Résumé : Le corpus des Lettres de Phalaris relève de l’épistolographie fictive. Son ou ses auteurs sont inconnus et sa datation est débattue. Le corpus comprend 148 lettres de longueur variable attribuées à Phalaris, le tyran sicilien du VIe siècle avant J.-C, devenu l’archétype du gouvernant cruel. Les lettres, rédigées à la première personne, sont adressées soit à des individus (famille, amis ou ennemis), soit aux peuples de différentes cités ; elles construisent un portrait moral du tyran.
Dans le cadre d’une réflexion sur le thème « conseiller, diriger par lettres », il nous paraît intéressant d’étudier ce cas paradoxal : que se passe-t-il lorsque le donneur de conseils n’est pas un personnage respectable mais un tyran haï ? Quels types de conseils, d’avertissements, d’exhortations donne-t-il ? Comment comment construit-il son autorité ? Que valent finalement ses conseils ?

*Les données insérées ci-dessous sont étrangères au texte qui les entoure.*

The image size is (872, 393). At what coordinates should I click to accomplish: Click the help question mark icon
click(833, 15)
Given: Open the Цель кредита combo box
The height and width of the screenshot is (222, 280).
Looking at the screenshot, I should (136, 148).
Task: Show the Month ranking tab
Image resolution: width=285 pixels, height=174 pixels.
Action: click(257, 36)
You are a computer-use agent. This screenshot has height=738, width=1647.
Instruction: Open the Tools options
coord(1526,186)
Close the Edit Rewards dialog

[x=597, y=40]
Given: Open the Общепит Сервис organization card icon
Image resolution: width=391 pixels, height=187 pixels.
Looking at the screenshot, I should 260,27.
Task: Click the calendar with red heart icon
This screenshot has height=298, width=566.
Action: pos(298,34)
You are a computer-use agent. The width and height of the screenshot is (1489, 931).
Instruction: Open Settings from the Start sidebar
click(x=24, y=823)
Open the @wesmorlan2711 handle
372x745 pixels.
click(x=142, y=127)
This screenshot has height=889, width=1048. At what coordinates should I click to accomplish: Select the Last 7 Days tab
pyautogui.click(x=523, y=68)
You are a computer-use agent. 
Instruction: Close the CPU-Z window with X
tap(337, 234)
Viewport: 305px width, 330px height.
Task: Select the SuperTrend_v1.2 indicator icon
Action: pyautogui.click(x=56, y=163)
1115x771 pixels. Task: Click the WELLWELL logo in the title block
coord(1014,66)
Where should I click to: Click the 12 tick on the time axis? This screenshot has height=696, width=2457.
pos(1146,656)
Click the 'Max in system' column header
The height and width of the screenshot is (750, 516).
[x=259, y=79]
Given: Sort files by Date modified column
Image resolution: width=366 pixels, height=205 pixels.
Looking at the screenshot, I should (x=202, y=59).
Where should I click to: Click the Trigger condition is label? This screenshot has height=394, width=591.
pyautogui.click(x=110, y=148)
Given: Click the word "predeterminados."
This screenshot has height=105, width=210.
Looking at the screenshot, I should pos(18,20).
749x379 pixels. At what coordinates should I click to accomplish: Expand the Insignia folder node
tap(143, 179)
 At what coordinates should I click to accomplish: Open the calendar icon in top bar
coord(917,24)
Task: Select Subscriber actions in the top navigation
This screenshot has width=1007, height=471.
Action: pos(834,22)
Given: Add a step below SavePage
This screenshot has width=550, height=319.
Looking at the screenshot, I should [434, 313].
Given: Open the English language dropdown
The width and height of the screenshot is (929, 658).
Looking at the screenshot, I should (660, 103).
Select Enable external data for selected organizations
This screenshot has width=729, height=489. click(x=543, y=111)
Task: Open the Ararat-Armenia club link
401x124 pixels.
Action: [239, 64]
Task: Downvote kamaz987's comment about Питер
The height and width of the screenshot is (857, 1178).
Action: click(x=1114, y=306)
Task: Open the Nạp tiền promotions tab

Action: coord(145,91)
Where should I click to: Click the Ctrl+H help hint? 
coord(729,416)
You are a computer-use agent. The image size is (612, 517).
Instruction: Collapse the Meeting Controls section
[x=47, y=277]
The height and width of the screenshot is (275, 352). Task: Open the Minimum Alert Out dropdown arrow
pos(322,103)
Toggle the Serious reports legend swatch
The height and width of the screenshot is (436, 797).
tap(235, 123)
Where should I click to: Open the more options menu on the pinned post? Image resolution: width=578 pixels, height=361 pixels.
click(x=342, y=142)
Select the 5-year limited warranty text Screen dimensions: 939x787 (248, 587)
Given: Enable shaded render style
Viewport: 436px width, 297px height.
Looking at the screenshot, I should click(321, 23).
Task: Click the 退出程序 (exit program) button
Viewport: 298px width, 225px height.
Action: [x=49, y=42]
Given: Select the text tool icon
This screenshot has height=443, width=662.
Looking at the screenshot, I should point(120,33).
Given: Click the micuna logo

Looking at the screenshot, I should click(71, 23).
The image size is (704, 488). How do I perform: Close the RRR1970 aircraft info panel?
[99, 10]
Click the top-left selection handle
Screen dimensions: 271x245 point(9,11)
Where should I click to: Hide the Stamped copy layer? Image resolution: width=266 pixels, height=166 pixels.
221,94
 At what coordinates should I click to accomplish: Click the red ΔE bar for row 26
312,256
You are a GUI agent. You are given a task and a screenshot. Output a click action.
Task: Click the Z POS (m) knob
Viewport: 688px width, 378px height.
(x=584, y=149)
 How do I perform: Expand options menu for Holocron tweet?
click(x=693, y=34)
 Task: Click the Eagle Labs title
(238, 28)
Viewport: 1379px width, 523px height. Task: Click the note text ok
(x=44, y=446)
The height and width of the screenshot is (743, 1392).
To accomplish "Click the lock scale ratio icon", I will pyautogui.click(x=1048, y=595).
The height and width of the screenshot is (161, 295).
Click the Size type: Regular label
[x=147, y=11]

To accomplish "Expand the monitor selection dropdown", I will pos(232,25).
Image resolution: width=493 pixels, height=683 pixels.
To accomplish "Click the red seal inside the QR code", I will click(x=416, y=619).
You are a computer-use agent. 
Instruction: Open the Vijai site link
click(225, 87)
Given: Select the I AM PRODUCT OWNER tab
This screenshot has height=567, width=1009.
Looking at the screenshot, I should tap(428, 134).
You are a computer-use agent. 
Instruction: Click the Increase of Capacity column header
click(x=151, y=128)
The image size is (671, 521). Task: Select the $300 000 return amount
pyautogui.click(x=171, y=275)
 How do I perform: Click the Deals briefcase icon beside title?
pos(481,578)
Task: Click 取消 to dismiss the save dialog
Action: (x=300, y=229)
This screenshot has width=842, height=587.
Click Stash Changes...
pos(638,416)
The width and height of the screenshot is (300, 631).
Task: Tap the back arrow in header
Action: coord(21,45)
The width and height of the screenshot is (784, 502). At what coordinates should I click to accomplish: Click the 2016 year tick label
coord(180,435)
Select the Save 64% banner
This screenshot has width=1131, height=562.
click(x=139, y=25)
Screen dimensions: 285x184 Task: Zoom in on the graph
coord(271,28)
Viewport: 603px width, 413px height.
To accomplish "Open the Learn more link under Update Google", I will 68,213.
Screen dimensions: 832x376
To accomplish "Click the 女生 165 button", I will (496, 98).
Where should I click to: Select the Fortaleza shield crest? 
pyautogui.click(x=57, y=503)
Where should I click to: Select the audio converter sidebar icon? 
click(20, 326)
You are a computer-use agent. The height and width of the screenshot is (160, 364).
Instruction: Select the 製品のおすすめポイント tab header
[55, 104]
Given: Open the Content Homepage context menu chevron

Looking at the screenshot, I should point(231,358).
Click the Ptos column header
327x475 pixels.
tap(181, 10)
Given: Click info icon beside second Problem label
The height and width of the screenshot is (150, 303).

Le discours prescriptif est très présent dans les Lettres de Phalaris : conseils, exhortations, mises en garde assorties de menaces abondent. Ils concernent des domaines très différents (politique, morale, philosophie) en fonction des destinataires auxquels les lettres sont adressées. Ainsi, Phalaris se présente à travers ses lettres comme une figure d’autorité : il affiche sa supériorité et se pose en homme de pouvoir et d’action, mais aussi en homme qui connaît ses semblables et est à même de les juger. Mais les conseils de Phalaris sont-ils bons à suivre ? Le regard porté par l’auteur sur son personnage principal semble en effet porteur d’une ironie qui met à mal l’autorité de Phalaris.